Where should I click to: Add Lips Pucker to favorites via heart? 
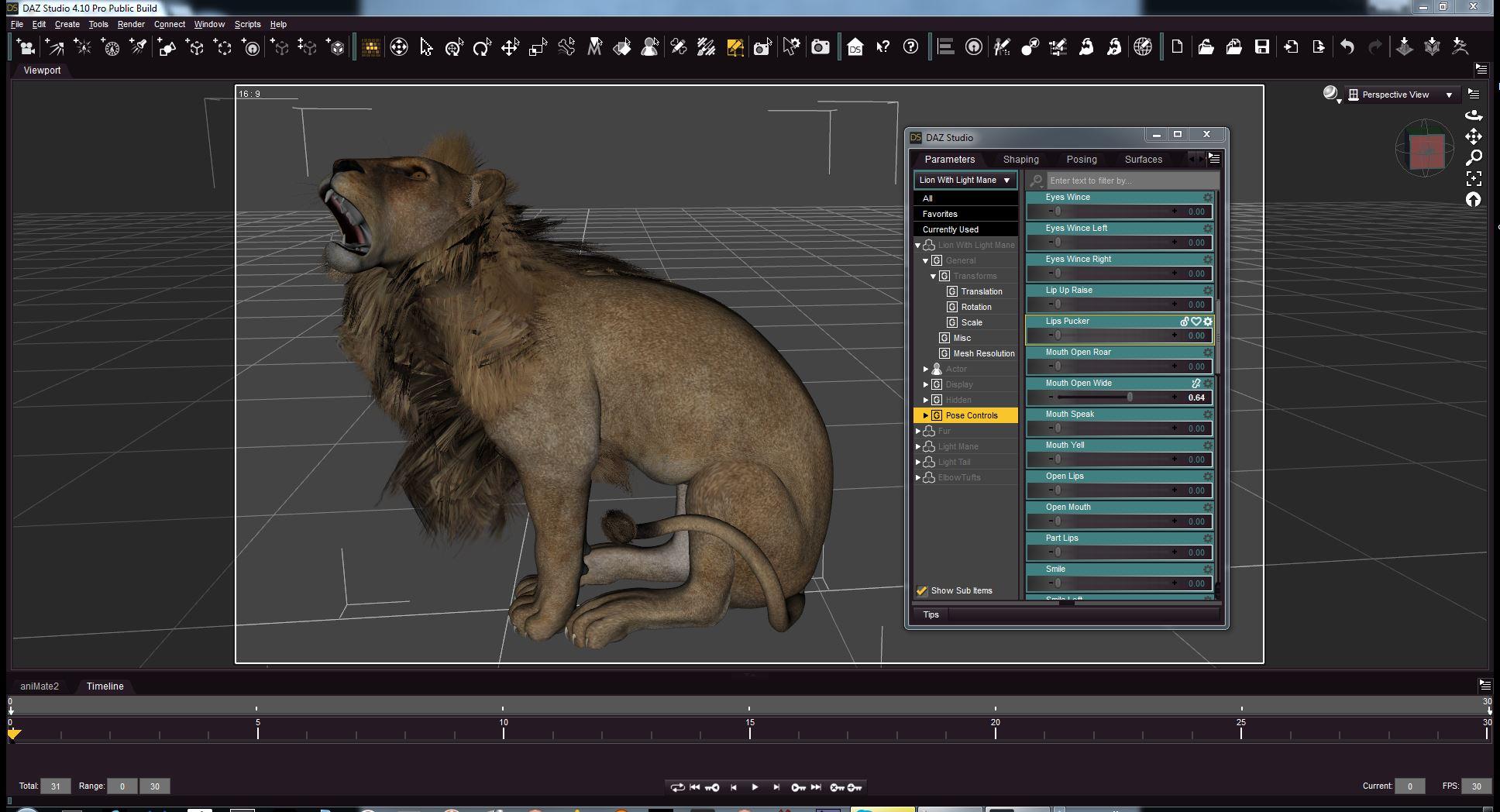(x=1196, y=322)

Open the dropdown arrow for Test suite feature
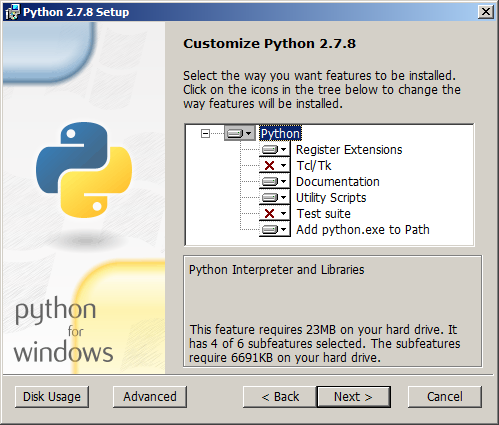click(284, 214)
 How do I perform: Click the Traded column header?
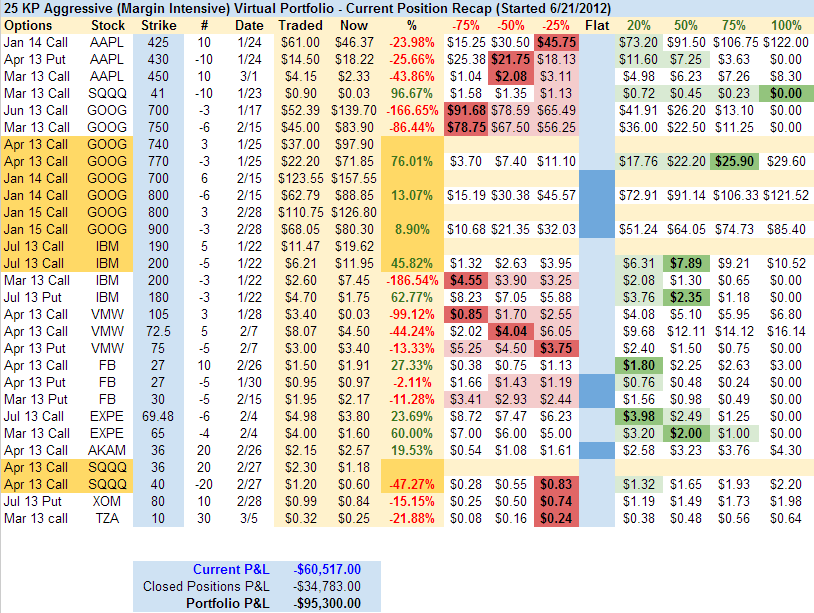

• [Work to complete]:
Write out every line of the records again, including the requests, but multiply each coordinate in the answers by 1.4 and round it to a whole number, with halves rounding up. Leave out the pictures.

• [Correct answer]:
Where should I click to: Add Lips Pucker to favorites via heart? 
(x=1674, y=451)

Open the dropdown arrow for Test suite feature
click(398, 300)
 How do I perform: Click the Traded column header?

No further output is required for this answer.